Vorrei inoltre invitarvi a pensare al “dopo”, perché questa tempesta finirà e le sue gravi conseguenze si stanno già facendo sentire. Voi non siete dilettanti allo sbaraglio, avete una cultura, una metodologia, ma soprattutto quella saggezza che cresce grazie a un lievito particolare, la capacità di sentire come proprio il dolore dell’altro. Voglio che pensiamo al progetto di sviluppo umano integrale a cui aneliamo, che si fonda sul protagonismo dei popoli in tutta la loro diversità, e sull’accesso universale a quelle tre T per cui lottate: “tierra, techo y trabajo” (terra – compresi i suoi frutti, cioè il cibo –, casa e lavoro). Spero che questo momento di pericolo ci faccia riprendere il controllo della nostra vita, scuota le nostre coscienze addormentate e produca una conversione umana ed ecologica che ponga fine all’idolatria del denaro e metta al centro la dignità e la vita. La nostra civiltà, così competitiva e individualista, con i suoi frenetici ritmi di produzione e di consumo, i suoi lussi eccessivi e gli smisurati profitti per pochi, ha bisogno di un cambiamento, di un ripensamento, di una rigenerazione. Voi siete i costruttori indispensabili di questo cambiamento ormai improrogabile; ma soprattutto voi disponete di una voce autorevole per testimoniare che questo è possibile. Conoscete infatti le crisi e le privazioni… che con pudore, dignità, impegno, sforzo e solidarietà riuscite a trasformare in promessa di vita per le vostre famiglie e comunità.

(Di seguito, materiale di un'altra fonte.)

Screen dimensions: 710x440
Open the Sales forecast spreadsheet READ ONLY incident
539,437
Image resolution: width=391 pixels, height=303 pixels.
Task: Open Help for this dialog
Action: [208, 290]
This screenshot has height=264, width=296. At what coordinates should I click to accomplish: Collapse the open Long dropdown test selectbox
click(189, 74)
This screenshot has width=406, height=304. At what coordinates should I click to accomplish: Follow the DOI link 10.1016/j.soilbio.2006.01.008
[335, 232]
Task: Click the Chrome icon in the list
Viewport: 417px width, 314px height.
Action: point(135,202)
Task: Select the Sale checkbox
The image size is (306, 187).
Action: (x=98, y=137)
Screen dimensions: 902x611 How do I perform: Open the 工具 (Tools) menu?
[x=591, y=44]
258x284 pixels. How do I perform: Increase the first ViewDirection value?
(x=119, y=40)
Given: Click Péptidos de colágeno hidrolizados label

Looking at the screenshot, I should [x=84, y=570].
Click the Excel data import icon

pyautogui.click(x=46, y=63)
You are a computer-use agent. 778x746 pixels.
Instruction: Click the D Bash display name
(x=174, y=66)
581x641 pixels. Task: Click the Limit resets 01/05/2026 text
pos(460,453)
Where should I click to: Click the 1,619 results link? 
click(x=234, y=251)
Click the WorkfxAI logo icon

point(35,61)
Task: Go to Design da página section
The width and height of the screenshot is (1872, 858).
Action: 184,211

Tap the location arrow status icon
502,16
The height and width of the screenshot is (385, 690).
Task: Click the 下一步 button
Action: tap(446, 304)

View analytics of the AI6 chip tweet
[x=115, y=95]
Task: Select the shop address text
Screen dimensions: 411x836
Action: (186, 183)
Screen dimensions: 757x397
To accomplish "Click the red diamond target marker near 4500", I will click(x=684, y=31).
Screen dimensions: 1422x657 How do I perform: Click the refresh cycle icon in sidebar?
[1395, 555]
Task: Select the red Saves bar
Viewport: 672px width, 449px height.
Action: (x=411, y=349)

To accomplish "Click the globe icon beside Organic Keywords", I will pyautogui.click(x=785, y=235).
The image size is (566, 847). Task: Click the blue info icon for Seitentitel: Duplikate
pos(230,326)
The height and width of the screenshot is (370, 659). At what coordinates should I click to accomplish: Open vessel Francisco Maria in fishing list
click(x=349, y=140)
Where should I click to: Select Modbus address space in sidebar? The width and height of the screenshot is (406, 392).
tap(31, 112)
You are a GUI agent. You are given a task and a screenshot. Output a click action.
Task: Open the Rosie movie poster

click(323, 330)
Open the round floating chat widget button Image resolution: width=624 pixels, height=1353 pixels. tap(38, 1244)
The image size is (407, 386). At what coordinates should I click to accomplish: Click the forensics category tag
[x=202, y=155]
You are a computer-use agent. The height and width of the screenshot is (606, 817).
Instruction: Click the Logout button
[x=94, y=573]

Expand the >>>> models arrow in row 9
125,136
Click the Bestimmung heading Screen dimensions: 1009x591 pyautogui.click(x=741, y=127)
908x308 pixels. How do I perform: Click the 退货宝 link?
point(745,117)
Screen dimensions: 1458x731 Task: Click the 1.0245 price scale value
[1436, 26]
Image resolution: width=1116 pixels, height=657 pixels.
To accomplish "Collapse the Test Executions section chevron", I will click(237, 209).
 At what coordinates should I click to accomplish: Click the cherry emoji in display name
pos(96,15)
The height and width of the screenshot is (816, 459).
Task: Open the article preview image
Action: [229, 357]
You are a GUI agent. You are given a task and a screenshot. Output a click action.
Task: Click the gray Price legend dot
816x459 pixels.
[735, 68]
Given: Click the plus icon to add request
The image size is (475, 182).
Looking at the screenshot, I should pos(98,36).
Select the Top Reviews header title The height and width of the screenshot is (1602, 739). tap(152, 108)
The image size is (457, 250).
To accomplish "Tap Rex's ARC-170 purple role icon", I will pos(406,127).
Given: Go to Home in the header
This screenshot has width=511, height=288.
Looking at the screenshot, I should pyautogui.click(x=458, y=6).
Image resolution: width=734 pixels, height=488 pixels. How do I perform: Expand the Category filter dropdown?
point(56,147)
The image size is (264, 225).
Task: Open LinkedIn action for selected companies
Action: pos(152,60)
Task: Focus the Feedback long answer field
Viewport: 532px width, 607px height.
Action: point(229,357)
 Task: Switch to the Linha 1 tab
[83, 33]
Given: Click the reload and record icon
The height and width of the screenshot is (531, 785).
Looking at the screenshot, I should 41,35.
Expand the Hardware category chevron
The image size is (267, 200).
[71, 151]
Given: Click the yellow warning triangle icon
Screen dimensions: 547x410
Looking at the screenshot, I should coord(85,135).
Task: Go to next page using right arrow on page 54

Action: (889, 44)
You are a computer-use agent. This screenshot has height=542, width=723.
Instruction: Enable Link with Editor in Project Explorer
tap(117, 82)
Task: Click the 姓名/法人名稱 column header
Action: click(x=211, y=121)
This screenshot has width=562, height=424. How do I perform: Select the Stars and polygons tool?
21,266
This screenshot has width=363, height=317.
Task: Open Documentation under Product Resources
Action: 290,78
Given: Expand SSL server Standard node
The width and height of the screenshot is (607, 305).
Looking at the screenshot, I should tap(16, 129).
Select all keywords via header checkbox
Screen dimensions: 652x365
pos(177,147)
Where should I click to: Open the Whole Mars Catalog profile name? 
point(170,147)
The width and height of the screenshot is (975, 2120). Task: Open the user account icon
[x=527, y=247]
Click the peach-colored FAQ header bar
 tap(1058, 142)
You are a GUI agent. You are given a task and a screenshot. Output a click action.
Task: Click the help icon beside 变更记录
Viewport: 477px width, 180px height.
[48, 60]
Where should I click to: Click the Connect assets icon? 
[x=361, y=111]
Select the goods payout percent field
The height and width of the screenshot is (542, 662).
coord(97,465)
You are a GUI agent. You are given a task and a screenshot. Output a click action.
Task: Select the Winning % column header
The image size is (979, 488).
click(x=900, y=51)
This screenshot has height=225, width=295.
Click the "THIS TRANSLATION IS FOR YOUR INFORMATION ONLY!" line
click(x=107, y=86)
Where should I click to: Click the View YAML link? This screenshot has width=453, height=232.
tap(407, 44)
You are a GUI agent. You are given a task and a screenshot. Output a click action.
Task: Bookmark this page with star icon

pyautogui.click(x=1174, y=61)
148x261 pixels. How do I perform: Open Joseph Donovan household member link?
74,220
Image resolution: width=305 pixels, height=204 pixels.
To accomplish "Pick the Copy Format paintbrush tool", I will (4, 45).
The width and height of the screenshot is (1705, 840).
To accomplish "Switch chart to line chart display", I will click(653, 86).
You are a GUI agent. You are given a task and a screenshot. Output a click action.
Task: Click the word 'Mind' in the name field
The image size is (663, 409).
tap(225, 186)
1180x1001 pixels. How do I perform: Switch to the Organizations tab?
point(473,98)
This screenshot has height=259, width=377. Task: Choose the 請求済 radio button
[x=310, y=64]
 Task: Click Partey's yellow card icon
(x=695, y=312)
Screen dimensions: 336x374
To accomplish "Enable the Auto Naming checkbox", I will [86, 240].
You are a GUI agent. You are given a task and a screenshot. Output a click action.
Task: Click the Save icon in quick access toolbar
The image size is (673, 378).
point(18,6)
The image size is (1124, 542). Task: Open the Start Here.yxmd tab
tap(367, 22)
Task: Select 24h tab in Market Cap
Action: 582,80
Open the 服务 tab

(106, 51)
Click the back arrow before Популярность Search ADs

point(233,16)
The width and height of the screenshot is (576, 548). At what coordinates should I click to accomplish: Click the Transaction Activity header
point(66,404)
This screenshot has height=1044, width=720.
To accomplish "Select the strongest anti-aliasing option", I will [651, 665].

Continuate a lottare e a prendervi cura l’uno dell’altro come fratelli. Prego per voi, prego con voi e chiedo a Dio nostro Padre di benedirvi, di colmarvi del suo amore, e di proteggervi lungo il cammino, dandovi quella forza che ci permette di non cadere e che non delude: la speranza. Per favore, anche a voi pregate per me, che ne ho bisogno.